__PROBLEM STATEMENT__. Each line of the records needs to be written out exactly, with any image left out.

(Stored items)

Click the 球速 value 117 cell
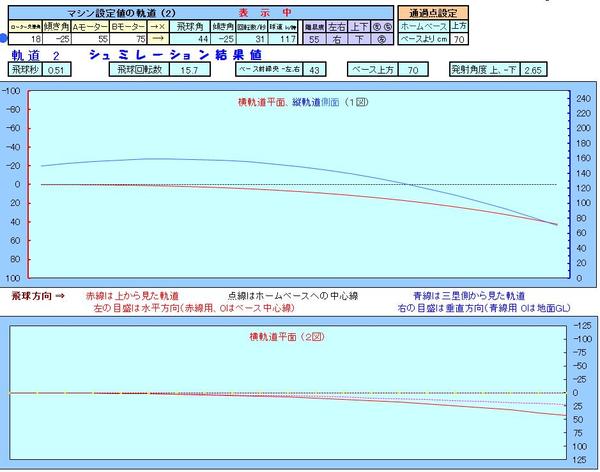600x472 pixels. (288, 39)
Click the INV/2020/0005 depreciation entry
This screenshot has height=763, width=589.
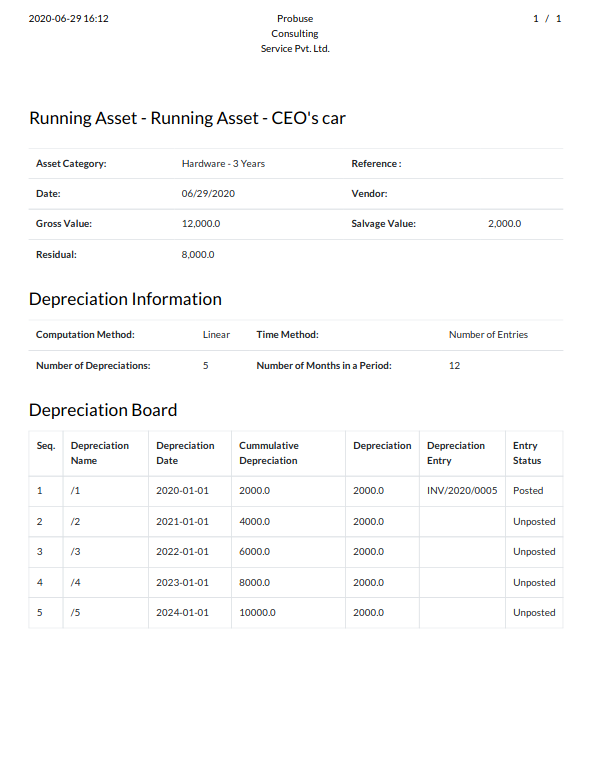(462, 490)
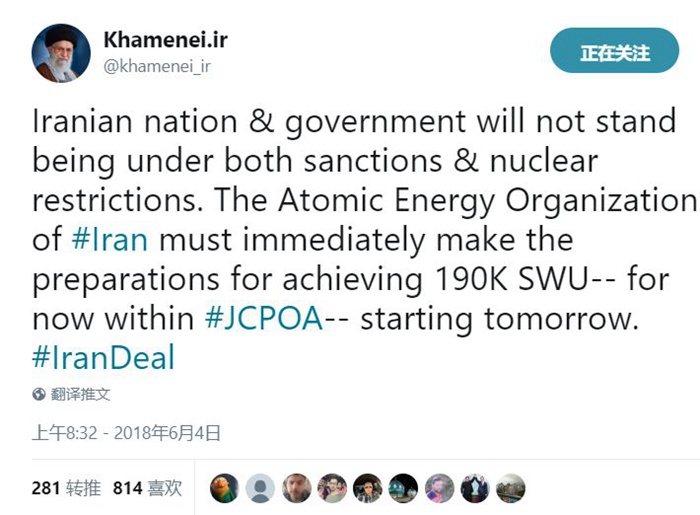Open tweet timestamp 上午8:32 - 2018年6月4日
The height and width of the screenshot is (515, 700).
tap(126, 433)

__WRITTEN REPLY__.
Click the 球速 value 117 cell
600x472 pixels. (288, 39)
Click the INV/2020/0005 depreciation entry
This screenshot has height=763, width=589.
(462, 490)
Open tweet timestamp 上午8:32 - 2018年6月4日
The height and width of the screenshot is (515, 700).
tap(126, 433)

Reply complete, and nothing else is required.